Micron Technology Inc. (MU) sharply narrowed its fiscal fourth-quarter loss amid prior year write-downs, while also suggesting the beaten-down markets for memory chips are recovering.

"The market, while still challenging, is beginning to improve," said Micron Chairman and Chief Executive Steve Appleton. The company said it saw demand increase across several segments, including computers and mobile products.

Shares of the memory chip maker fell 2% after-hours to $8.23. The stock through the close had more than tripled in value this year, as investors saw Micron as one of the likely survivors in an industry plagued over the last three years by oversupply conditions.

Micron is the last U.S. maker of a type of computer memory chip known as dynamic random-access memory, or DRAM. It also makes flash memory chips, and has suffered along with international peers from oversupply of both DRAM and flash memory.

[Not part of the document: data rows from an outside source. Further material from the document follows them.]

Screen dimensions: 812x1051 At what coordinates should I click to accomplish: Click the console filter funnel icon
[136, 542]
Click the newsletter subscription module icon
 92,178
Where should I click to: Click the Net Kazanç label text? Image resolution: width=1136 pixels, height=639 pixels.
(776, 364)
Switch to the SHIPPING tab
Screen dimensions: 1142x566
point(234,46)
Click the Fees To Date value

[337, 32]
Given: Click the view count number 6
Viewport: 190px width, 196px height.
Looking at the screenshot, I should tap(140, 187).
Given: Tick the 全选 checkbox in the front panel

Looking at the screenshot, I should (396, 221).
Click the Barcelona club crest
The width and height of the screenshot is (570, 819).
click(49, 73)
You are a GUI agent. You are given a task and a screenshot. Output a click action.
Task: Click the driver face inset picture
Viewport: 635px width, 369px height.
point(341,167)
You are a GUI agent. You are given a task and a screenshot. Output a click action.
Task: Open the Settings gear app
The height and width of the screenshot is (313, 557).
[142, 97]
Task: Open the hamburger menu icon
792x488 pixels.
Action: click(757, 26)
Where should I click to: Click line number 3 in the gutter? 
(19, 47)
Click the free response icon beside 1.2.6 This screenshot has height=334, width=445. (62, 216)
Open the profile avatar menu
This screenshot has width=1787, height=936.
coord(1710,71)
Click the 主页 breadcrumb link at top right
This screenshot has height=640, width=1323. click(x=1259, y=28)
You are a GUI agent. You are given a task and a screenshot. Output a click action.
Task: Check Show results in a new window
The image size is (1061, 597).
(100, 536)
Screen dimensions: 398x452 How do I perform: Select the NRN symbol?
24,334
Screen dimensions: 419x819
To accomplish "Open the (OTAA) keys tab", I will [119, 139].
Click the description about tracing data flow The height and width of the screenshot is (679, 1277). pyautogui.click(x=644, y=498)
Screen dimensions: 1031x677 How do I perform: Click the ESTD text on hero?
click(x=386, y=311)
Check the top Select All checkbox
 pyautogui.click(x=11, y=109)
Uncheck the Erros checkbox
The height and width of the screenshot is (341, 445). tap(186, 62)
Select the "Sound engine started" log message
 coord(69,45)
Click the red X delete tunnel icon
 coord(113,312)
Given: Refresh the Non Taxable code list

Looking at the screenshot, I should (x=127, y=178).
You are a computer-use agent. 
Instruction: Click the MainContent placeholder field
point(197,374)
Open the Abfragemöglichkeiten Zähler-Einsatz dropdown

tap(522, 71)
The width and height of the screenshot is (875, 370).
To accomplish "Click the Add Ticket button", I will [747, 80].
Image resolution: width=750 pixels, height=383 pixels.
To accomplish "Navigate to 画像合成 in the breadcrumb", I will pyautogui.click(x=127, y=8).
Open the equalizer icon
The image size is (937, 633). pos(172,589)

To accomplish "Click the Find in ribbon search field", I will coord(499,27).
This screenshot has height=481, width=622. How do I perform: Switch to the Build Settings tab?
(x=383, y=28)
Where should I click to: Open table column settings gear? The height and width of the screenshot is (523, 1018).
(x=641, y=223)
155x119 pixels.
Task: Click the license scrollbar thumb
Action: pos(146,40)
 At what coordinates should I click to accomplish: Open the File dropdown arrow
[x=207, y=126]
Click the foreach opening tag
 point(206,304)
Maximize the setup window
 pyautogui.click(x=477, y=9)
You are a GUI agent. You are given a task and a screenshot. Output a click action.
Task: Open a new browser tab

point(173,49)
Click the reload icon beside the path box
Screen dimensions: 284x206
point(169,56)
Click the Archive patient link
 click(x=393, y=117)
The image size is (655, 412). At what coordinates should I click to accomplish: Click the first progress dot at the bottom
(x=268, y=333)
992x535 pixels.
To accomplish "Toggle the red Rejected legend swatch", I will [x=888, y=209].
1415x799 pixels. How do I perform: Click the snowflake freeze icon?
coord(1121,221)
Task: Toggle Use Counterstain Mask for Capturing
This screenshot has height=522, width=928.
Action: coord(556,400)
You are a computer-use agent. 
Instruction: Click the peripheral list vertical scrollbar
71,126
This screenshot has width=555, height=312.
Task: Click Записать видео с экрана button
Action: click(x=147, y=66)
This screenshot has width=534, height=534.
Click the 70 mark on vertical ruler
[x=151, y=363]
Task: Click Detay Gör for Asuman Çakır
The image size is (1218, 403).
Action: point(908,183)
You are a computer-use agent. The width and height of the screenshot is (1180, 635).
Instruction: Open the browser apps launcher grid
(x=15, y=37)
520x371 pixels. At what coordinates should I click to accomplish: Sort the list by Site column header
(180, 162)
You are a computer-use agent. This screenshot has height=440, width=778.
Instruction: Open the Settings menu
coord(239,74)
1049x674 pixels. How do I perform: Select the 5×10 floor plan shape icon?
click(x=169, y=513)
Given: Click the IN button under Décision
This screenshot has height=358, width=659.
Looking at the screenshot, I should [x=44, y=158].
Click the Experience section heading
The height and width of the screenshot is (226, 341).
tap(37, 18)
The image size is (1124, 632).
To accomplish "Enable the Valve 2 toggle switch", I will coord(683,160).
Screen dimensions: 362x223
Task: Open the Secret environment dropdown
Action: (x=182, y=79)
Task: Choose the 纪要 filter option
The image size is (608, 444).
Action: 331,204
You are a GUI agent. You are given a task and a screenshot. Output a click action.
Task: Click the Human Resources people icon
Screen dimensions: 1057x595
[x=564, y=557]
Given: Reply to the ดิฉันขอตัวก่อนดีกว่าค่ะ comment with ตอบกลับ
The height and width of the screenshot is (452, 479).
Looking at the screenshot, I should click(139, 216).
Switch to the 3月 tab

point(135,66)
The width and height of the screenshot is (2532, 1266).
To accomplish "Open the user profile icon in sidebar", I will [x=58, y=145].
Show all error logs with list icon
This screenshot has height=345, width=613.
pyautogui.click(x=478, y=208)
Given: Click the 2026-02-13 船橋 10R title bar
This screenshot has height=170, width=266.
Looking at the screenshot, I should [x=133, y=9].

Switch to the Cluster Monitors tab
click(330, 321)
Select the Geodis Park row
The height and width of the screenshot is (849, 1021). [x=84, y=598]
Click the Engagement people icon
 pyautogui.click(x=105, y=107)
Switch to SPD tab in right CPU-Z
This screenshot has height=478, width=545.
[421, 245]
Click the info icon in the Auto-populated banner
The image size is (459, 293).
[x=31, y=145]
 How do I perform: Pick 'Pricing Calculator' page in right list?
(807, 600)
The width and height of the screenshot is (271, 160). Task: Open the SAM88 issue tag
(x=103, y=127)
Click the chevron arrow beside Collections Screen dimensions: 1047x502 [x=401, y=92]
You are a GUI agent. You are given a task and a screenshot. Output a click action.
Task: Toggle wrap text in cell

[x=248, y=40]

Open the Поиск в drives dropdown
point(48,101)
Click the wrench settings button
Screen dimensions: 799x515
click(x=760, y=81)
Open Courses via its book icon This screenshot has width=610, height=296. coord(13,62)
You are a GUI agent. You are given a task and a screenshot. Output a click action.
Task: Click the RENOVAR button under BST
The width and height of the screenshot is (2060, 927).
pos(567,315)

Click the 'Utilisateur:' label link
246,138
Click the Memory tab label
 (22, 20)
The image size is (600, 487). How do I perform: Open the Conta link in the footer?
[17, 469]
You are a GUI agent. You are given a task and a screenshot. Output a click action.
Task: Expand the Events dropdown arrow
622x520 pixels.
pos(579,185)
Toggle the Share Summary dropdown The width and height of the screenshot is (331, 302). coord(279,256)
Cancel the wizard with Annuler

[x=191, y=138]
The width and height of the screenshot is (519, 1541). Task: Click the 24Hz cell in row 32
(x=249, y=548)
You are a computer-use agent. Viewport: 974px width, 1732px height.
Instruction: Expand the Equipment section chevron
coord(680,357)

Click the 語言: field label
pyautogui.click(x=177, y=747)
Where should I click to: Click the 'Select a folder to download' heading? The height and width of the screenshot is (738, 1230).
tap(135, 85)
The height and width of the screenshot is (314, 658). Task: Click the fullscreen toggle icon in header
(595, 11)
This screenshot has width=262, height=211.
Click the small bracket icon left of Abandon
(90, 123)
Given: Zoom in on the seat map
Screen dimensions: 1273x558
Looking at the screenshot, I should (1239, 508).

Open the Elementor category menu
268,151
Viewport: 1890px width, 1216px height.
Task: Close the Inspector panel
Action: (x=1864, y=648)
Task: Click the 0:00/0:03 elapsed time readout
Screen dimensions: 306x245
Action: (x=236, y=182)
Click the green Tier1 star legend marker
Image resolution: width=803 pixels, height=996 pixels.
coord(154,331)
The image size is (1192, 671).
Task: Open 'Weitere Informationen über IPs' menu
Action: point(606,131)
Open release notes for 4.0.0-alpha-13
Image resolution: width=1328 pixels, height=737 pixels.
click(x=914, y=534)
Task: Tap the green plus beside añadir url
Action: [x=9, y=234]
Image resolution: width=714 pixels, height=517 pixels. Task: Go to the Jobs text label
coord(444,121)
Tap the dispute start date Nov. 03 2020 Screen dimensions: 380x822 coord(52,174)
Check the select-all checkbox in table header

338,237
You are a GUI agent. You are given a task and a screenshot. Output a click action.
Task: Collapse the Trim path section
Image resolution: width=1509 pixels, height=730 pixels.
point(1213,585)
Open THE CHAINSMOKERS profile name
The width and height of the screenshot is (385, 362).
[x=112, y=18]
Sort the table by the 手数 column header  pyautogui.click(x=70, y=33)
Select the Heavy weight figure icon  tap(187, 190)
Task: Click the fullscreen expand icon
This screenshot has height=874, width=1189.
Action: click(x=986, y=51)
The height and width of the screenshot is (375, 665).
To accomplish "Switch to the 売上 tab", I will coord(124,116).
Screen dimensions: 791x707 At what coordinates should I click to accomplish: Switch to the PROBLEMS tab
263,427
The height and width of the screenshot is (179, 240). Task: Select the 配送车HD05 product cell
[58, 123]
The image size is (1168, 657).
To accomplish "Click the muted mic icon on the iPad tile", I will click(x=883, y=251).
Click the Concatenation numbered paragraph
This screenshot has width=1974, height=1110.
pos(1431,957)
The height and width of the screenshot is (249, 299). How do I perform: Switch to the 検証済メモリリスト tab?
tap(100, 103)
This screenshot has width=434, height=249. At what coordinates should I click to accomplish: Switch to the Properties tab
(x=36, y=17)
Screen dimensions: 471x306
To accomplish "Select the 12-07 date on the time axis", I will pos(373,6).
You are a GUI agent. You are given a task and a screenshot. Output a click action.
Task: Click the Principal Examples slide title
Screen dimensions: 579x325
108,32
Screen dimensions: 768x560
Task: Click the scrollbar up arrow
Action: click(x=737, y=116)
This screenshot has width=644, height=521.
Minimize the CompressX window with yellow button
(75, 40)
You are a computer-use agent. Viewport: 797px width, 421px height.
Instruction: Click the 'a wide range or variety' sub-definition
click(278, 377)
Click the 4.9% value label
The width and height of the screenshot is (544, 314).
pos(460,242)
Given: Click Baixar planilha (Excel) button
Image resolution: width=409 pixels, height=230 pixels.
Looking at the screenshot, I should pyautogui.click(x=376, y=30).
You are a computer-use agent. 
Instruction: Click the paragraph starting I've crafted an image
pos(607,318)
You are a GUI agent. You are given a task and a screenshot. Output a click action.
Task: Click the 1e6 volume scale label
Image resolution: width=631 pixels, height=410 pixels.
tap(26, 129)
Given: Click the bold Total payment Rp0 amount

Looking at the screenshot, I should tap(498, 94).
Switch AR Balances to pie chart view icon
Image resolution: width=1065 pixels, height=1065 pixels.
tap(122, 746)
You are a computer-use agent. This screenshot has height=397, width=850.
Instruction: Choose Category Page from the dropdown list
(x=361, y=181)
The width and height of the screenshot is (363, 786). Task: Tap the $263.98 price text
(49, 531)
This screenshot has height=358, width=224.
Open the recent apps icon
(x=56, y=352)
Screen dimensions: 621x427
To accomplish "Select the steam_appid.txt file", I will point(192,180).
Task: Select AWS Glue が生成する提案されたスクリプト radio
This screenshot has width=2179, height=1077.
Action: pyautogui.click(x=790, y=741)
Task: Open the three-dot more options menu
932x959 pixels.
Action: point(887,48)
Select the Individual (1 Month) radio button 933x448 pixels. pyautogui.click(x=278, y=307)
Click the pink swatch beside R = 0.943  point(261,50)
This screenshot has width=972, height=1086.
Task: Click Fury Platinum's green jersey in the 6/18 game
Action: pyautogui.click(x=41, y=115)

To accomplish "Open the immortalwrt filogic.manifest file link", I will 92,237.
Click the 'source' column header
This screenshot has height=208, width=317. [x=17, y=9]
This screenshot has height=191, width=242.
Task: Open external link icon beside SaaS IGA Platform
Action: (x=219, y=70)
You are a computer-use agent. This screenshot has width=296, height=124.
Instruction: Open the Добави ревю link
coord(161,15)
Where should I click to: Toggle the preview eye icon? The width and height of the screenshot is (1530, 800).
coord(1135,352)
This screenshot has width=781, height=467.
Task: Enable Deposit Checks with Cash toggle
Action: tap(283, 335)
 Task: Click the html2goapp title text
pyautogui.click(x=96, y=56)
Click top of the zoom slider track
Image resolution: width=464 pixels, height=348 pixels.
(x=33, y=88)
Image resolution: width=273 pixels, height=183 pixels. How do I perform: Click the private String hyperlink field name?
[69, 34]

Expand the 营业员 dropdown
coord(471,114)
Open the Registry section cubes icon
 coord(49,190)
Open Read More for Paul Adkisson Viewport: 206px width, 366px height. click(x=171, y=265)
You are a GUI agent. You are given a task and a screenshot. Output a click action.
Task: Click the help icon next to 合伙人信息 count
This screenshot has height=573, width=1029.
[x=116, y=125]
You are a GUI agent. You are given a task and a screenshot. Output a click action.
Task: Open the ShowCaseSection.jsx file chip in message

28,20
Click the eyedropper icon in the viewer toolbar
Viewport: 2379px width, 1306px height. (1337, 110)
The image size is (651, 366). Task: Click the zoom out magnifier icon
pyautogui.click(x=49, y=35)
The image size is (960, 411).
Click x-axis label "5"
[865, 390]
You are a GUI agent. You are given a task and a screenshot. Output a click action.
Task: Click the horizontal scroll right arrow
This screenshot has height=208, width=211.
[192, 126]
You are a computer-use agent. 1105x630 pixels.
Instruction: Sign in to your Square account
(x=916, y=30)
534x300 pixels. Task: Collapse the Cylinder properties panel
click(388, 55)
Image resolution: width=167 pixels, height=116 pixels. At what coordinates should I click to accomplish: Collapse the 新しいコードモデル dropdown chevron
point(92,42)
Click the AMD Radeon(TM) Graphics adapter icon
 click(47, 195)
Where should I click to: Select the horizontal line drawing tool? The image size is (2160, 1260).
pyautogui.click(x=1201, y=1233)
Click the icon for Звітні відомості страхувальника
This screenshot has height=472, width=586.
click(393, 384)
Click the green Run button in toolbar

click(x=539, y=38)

But cuts in capacity throughout the industry have helped turn prices around, and a number of companies have reported recently that demand is growing.

For the fourth quarter, which ended Sept. 3, revenue dropped 10% to $1.3 billion from the year earlier period. But sales of DRAM and flash memory rose 28% and 10% respectively from the third quarter.

DRAM chips are used in personal computers, while flash memory chips are found in such devices as MP3 music players and digital cameras.

Meanwhile, gross margin came in at 13%, the second-straight quarter of positive margins. Prior to the third-quarter, Micron had posted three straight quarters of negative readings as the selling price of chips fell below the cost of producing them.

For the fourth quarter, Micron reported a loss of $88 million, or 10 cents a share, compared with a year-earlier loss of $344 million, or 45 cents a share. The prior-year results included a $205 million write-down on memory chips and a $70 million gain related to price adjustments for chips bought from other producers.

The latest results topped analysts' expectations. Wall Street expected a loss of 19 cents a share on revenue of $1.27 billion, according to a poll by Thomson Reuters.

Micron is growing its share of the current market, said executives during the company's conference call to discuss the results. Micron was one of the earliest firms to transition to a more cost-effective manufacturing technology, and the capital needed by others to make the transition remains difficult to find.

"It's gone, it's just not available, and if you can't generate the cash internally, then you have a very difficult time raising the money," said Mark Adams, head of worldwide sales for Micron.

The company said it has seen shortages in specialty DRAM memory chips and chips used for servers. Meanwhile in its flash memory unit, smartphones have helped to keep the mobile segment healthy.